Resource Request Limit CPU 6.6 13.7 Memory(GB) 0.94 2.37

Recomendation: 8vCPUs, 6GB

How the Nephio workload tentatively looks is

free5g nephio

Name Latest release ContainerD 1.7.0 CNI 1.1.2 Multus CNI 3.9.3 According to the k8s-conformance program, most of the Kubernetes distributions have been certified with 1.24.12 version.

the CRDs in R1 will not allow for eth1 and eth2. ClusterContext have 1 master interface. We use vlans to distinguish the networks in R1 rather than a dedicated NIC. This is also more presentative to real world.

johnbelamaric commented 1 year ago

Is this complete? Can we close it?

electrocucaracha commented 1 year ago

Is this complete? Can we close it?

I was planning to update the diagram to reflect the latest comments of @henderiw . Regarding the SW and HW reqs, I think we're okay.

gvbalaji commented 1 year ago

The diagram and topology needs to be enhanced for all free5gc components and end to end call scenario with ueransim.

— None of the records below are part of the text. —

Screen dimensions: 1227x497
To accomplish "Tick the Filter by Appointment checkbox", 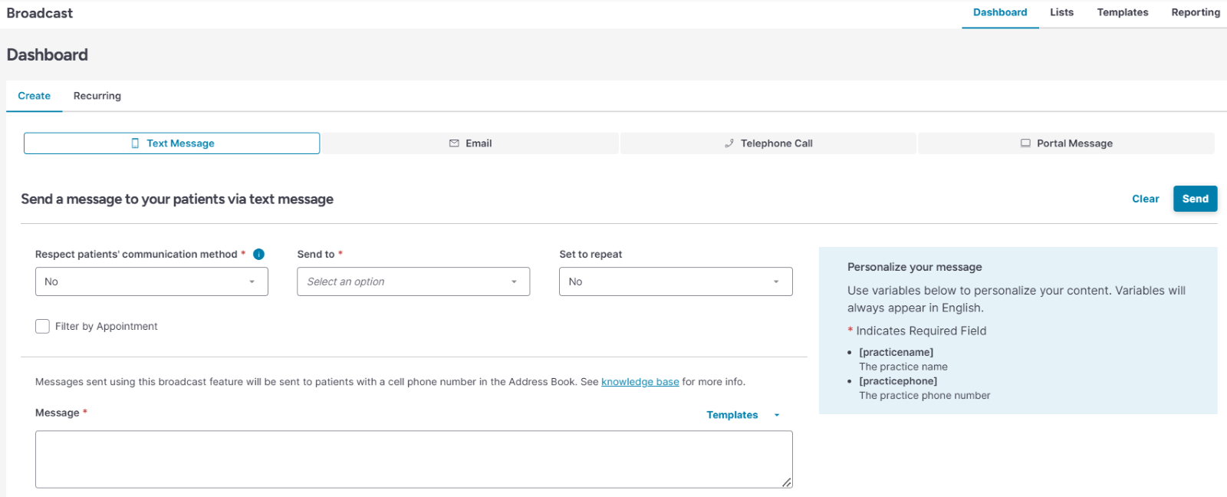I will (43, 327).
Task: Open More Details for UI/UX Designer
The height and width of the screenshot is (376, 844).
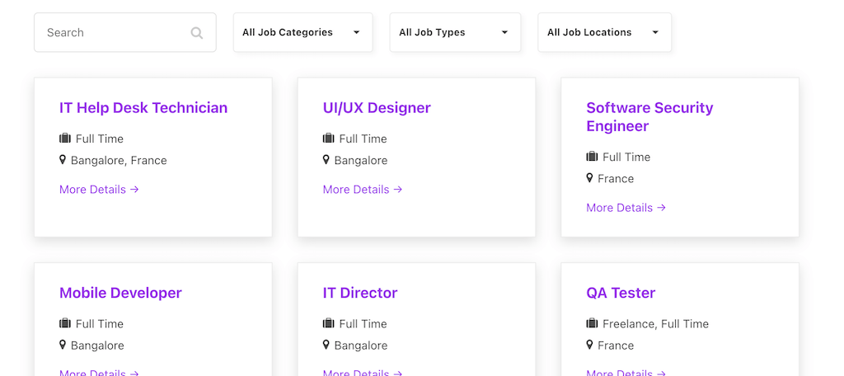Action: (x=363, y=190)
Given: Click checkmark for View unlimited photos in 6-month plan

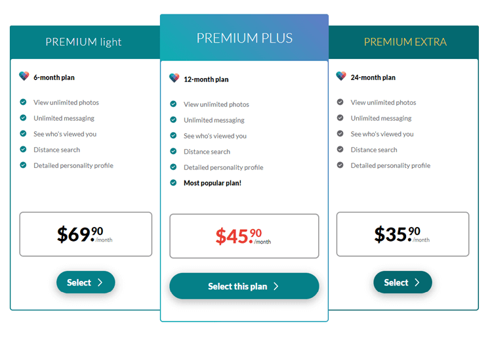Looking at the screenshot, I should (x=23, y=102).
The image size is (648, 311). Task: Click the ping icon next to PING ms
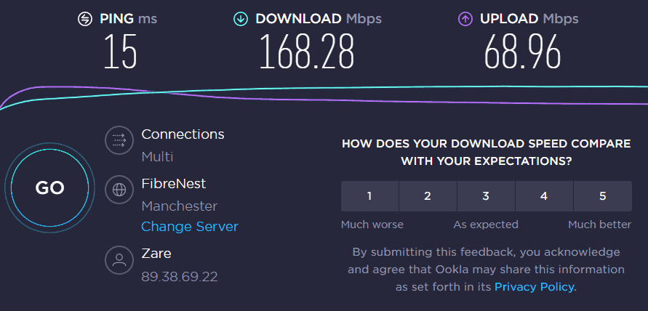pyautogui.click(x=85, y=19)
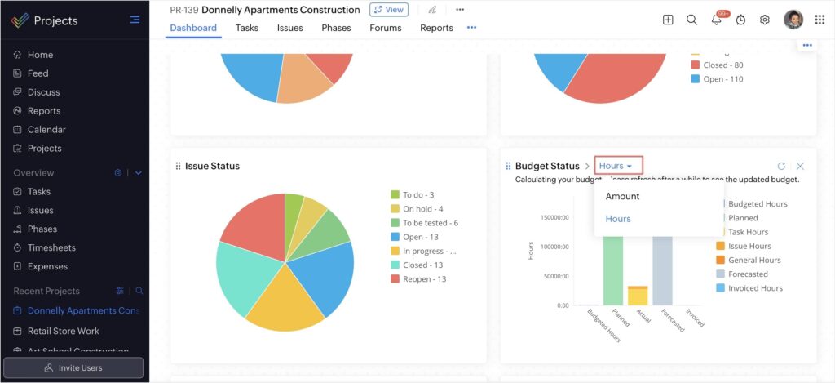Click the pencil edit icon beside project title
Viewport: 835px width, 383px height.
click(x=432, y=10)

rravindran123 commented 1 year ago

The figure has to be updated, UERANSIM functions will be running within the VM context (assuming R1 is contained within a single VM setup), and these functions generally will be part of one of the Edge clusters as shown in this figure. But with the other UPF in edge-2 cluster then the N3 would be between the cluster, or we could have another UE/RANSIM as part of edge-2 as well. The decision is whether we go with 1 or 2 UE/gNodeB setup, or we could have one edge cluster have both the UPFs being served by the one or 2 gNodeB, with two DNNs.

Image

This is the source of this diagram : - https://github.com/Orange-OpenSource/towards5gs-helm/blob/main/docs/demo/Setup-free5gc-on-multiple-clusters-and-test-with-UERANSIM.md

johnbelamaric commented 1 year ago

Just following up here. Have we captured all of the above somewhere in a repo? Once that is done I think this can be closed.

electrocucaracha commented 1 year ago

Just following up here. Have we captured all of the above somewhere in a repo? Once that is done I think this can be closed.

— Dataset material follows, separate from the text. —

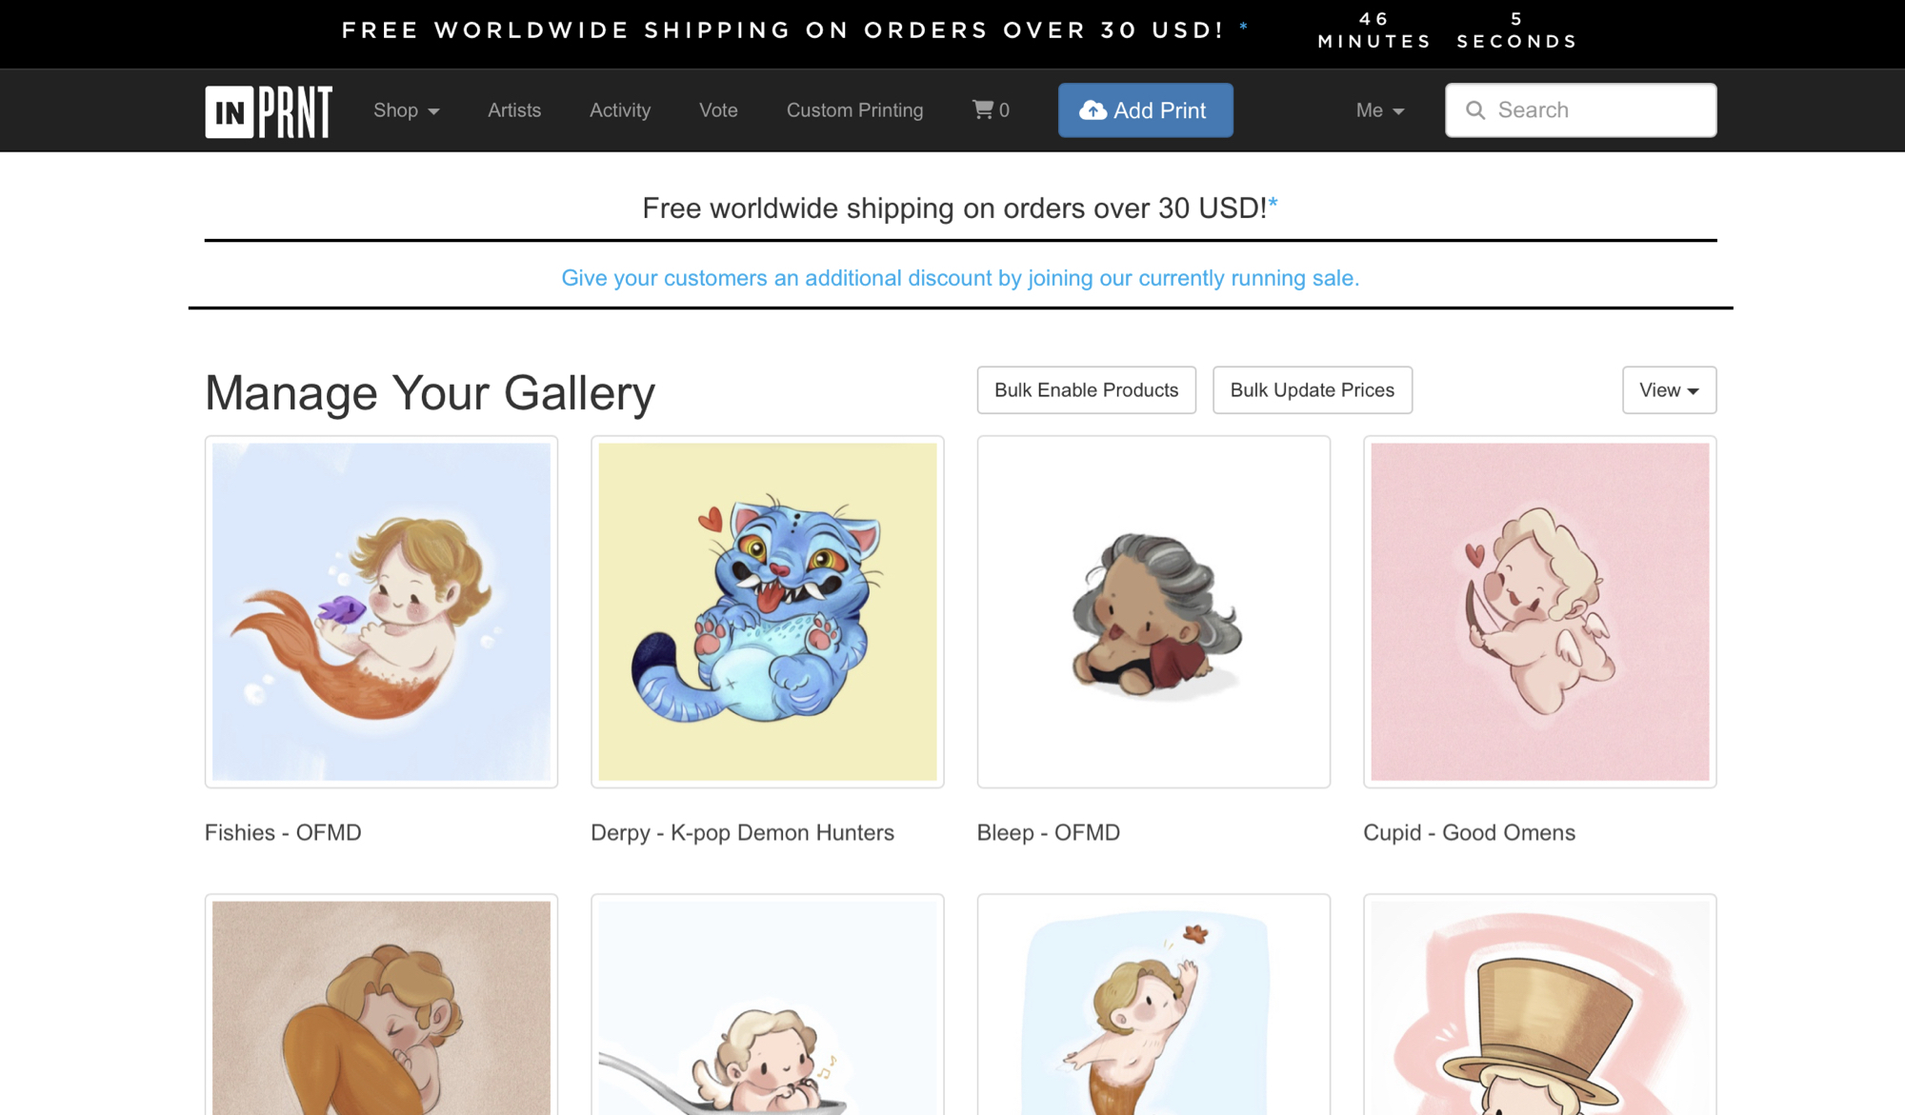Open the Fishies - OFMD mermaid thumbnail

click(381, 611)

I was trying to capture the requirements in this doc. I'll update it with the last comments.

johnbelamaric commented 1 year ago

Ok - we should move it to GH, I think.

gvbalaji commented 1 year ago

@electrocucaracha thanks. Looks like we need access to that doc.

electrocucaracha commented 1 year ago

@electrocucaracha thanks. Looks like we need access to that doc.

@aravind254 can you give access to @gvbalaji and @johnbelamaric

I have updated the diagram, but I'm not sure if UE has to be running as a container outside any cluster.

Screenshot 2023-04-24 at 6 25 15 PM

BTW, free5Gc has some Kernel restrictions (5.0.0-23-generic or 5.4.x.)

rravindran123 commented 1 year ago

Looking at the diagram again, it looks OK, we might be complicating it with Xn. Was also checking if UERANSIM supports Xn, looks like it doesn't currently. Also if we include Xn, that should be a different overlay, technically may not be correct too. Probably we just center that "N2 (bridge net)" in the diagram, since it was to the left, looked like Xn was intended in there.

https://github.com/aligungr/UERANSIM/discussions/492

johnbelamaric commented 1 year ago

As I understand it, the requirements are now understood and documented in a gdoc. Eventually that should move to GH as we implement the test bed, but that activity would fall under that implementation phase in SIG Release. So I am closing this ticket.